Metadata-Version: 2.1
Name: indexpaper
Version: 0.0.1
Summary: indexpaper - library to index papers with vector databases
Author: antonkulaga (Anton Kulaga)
Author-email: <antonkulaga@gmail.com>
Keywords: python,utils,files,papers,download,index,vector databases
Classifier: Development Status :: 2 - Pre-Alpha
Classifier: Intended Audience :: Developers
Classifier: Programming Language :: Python :: 3.10
Classifier: Programming Language :: Python :: 3.11
Classifier: Operating System :: Unix
Classifier: Operating System :: MacOS :: MacOS X
Classifier: Operating System :: Microsoft :: Windows
Description-Content-Type: text/markdown
License-File: LICENSE


# indexpaper
The project devoted to indexing papers in vector databases

It was originally part of getpaper but now has not dependencies on it

We provide features to index the papers with openai or llama embeddings and save them in chromadb vector store.
For openai embeddings to work you have to create .env file and specify your openai key there, see .env.template as example

For example if you have your papers inside data/output/test/papers folder, and you want to make a ChromaDB index at data/output/test/index you can do it by:
```bash
indexpaper/index.py index_papers --papers data/output/test/papers --folder data/output/test/index --collection mypapers --chunk_size 6000
```

It is possible to use both Chroma and Qdrant.
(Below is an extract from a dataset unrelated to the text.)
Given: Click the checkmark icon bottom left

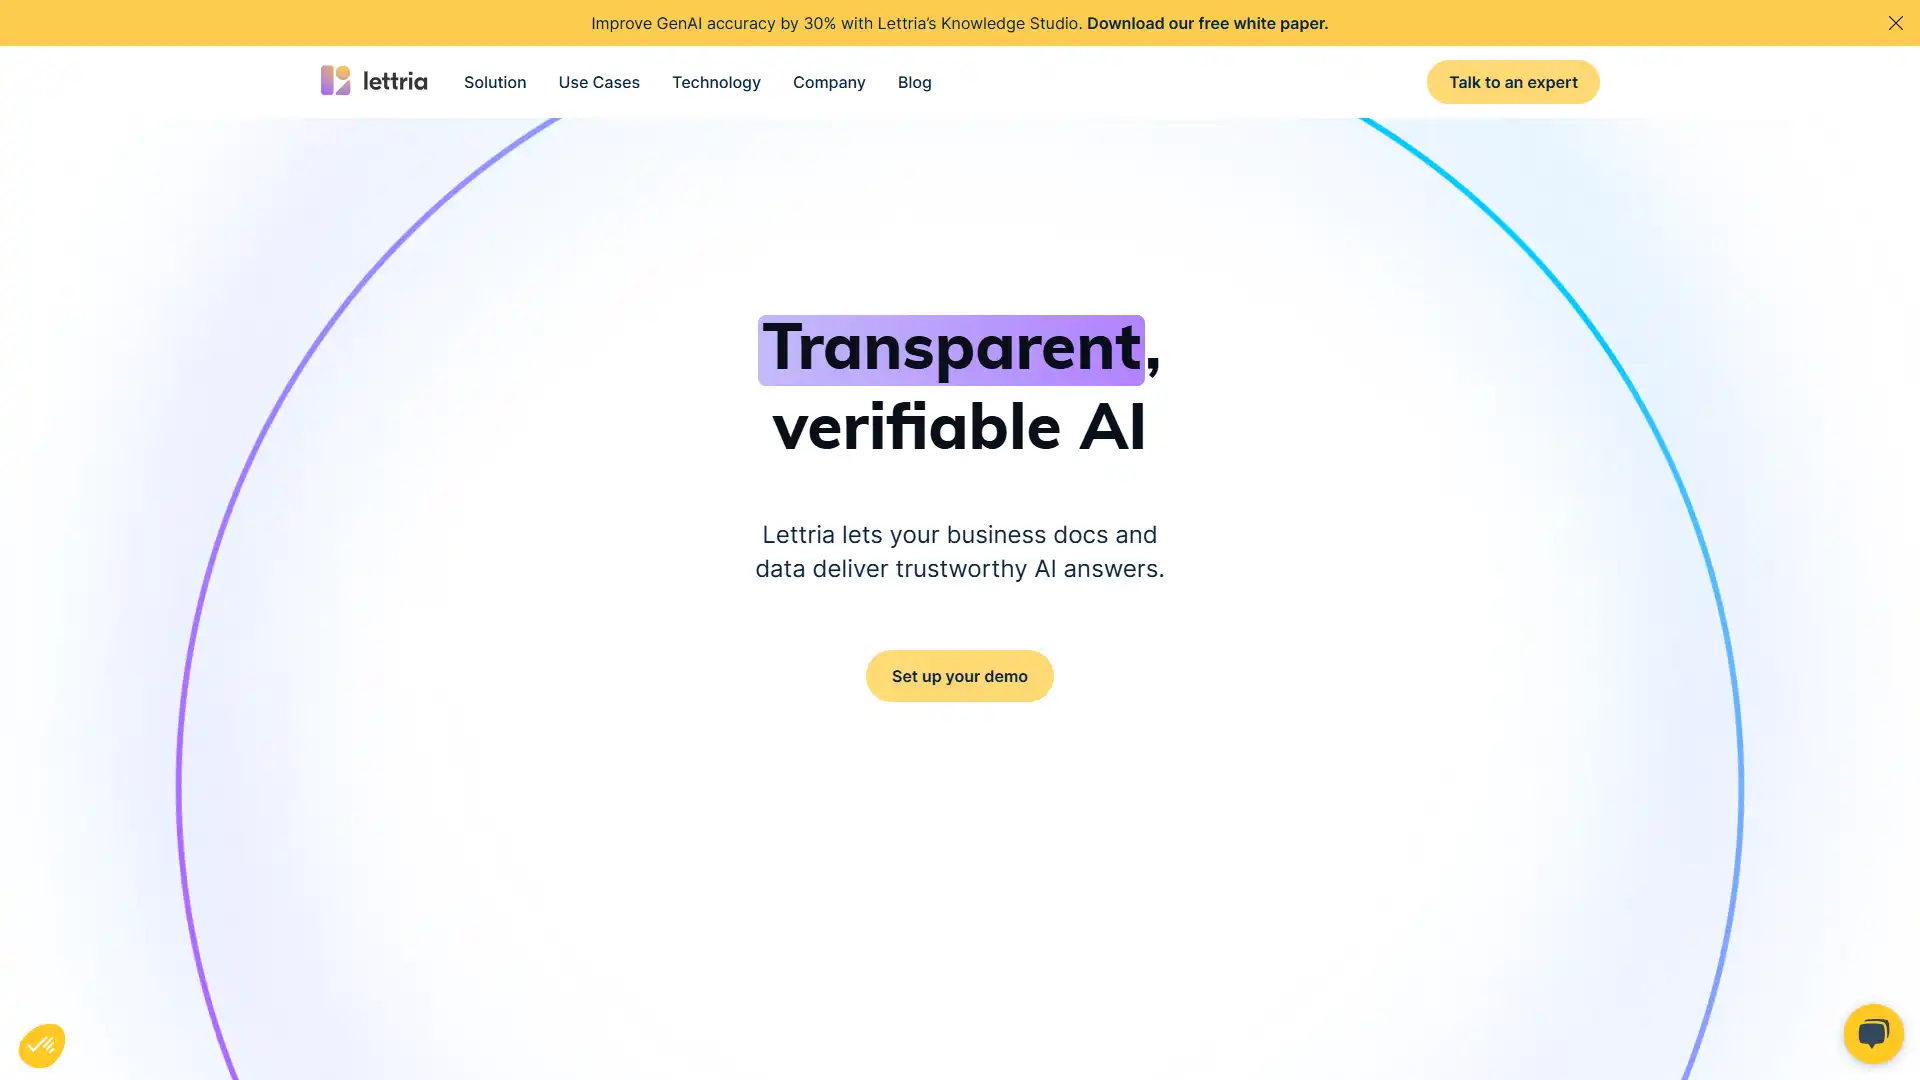Looking at the screenshot, I should click(x=41, y=1044).
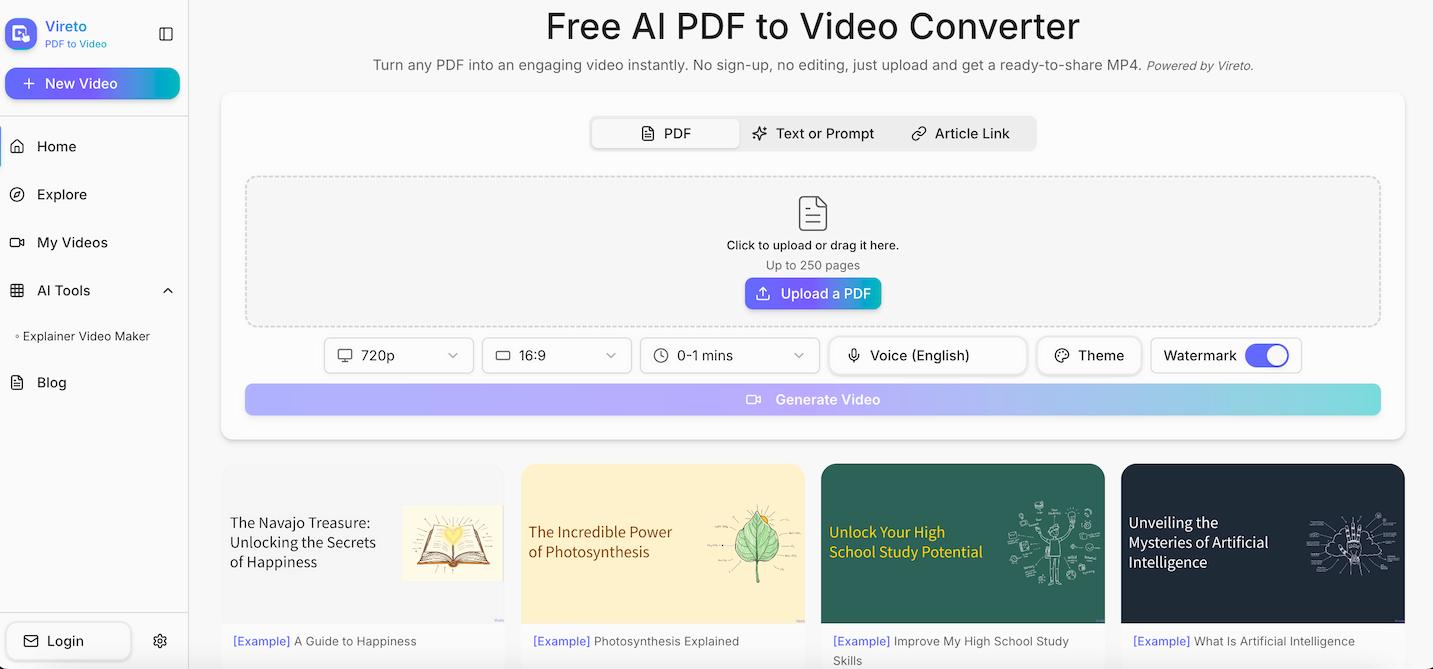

To use qdrant we provide docker-compose file to set it up:
```bash
cd services
docker compose -f docker-compose.yaml up
```
then you can run the indexing of the paper with Qdrant:
```
indexpaper/index.py index_papers --papers data/output/test/papers --url http://localhost:6333 --collection mypapers --chunk_size 6000 --database Qdrant
```
You can also take a look if things were added to the collection with qdrant web UI by checking http://localhost:6333/dashboard

### Indexing with Llama-2 embeddings ###
You can also use llama-2 embeddings if you install llama-cpp-python and pass a path to the model, for example for https://huggingface.co/TheBloke/Llama-2-13B-GGML model:
```
indexpaper/index.py index_papers --papers data/output/test/papers --url http://localhost:6333 --collection papers_llama2_2000 --chunk_size 2000 --database Qdrant --embeddings llama --model /home/antonkulaga/sources/indexpaper/data/models/llama-2-13b-chat.ggmlv3.q2_K.bin
```
Instead of explicitly pathing the model path you can also include the path to LLAMA_MODEL to the .env file as:
```
LLAMA_MODEL="/home/antonkulaga/sources/indexpaper/data/models/llama-2-13b-chat.ggmlv3.q2_K.bin"
```
Note: if you want to use Qdrant cloud you do not need docker-compose, but you need to provide a key and look at qdrant cloud setting for the url to give.
```
indexpaper/index.py index_papers --papers data/output/test/papers --url https://5bea7502-97d4-4876-98af-0cdf8af4bd18.us-east-1-0.aws.cloud.qdrant.io:6333 --key put_your_key_here --collection mypapers --chunk_size 6000 --database Qdrant
```
Note: there are temporal issues with embeddings for llama.

# Examples

You can run examples.py to see usage examples

# Additional requirements

index.py has local dependencies on other modules, for this reason if you are running it inside indexpaper project folder consider having it installed locally:
```bash
pip install -e .
```